First Look at an Apple G4 with the Altivec Processor
Now that Linux is installed the fun with AltiVec begins. As I already mentioned, the AltiVec unit is an additional processing unit, like the floating-point unit or the integer-unit, that processes data stored in 32 128-bit vector registers. The vector execution unit processes this vector data using the single instruction multiple data (SIMD) model. The processor, with one instruction, can operate on four, eight or 16 data units at once. Shortly I give an example to clarify this.
Motorola added 162 new assembler instructions to allow programmers to use the new functionality of the AltiVec-enabled processor. These instructions are detailed in the AltiVec Technology Programming Environments Manual (altivec_pem). The higher-level C instructions that use these new assembler instructions can be found in the AltiVec Technology Programming Interface Manual (altivec_pim).
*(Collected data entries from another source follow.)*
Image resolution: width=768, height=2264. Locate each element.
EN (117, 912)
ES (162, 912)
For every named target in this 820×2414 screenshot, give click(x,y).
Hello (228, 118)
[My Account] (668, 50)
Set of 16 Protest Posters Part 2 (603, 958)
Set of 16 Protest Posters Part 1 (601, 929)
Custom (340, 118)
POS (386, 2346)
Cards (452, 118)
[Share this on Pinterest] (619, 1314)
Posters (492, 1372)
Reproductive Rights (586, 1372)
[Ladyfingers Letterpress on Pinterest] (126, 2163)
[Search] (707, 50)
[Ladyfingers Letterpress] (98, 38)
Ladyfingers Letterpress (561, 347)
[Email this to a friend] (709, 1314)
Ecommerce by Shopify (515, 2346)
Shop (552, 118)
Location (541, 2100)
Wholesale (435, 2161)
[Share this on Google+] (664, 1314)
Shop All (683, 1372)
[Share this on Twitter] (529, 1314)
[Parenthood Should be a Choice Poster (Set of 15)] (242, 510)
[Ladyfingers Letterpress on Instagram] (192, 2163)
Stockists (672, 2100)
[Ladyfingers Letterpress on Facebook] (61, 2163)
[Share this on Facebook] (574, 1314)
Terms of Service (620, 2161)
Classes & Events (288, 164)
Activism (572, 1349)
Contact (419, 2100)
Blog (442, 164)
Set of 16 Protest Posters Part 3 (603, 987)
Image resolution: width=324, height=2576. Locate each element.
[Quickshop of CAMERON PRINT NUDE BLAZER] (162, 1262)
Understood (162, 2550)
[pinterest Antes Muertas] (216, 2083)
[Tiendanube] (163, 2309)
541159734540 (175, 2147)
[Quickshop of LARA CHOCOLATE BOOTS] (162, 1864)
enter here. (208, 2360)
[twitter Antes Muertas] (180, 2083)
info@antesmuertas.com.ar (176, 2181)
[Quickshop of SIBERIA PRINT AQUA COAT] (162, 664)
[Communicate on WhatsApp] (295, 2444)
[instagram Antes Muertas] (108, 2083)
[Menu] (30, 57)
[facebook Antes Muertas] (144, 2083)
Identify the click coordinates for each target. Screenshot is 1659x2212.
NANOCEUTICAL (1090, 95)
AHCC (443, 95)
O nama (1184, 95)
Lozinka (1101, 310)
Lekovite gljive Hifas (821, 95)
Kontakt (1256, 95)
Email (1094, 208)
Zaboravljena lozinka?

Both of these documents are available for download, in PDF format, from either Motorola's web site or from http://www.altivec.org/.
My next step was to download and install the AltiVec RPMs from http://www.altivec.org/. These RPMs provide a version of gcc (2.95.2) that has been modified to use these new directives. Installation is achieved by the following:
rpm -U binutils-126.96.36.199.22-6.vec.ppc.rpm rpm -i gcc-altivec-2.95.2-1i.ppc.rpm rpm -i gcc-altivec-c++-2.95.2-1i.ppc.rpm
After installation, I was able to use this new gcc as follows:
gcc-vec program.c -o programgcc installs into /opt/bin so that it doesn't affect the default gcc. The RPM creates a link in /usr/bin, named gcc-vec, that points to the vectorized gcc in /opt.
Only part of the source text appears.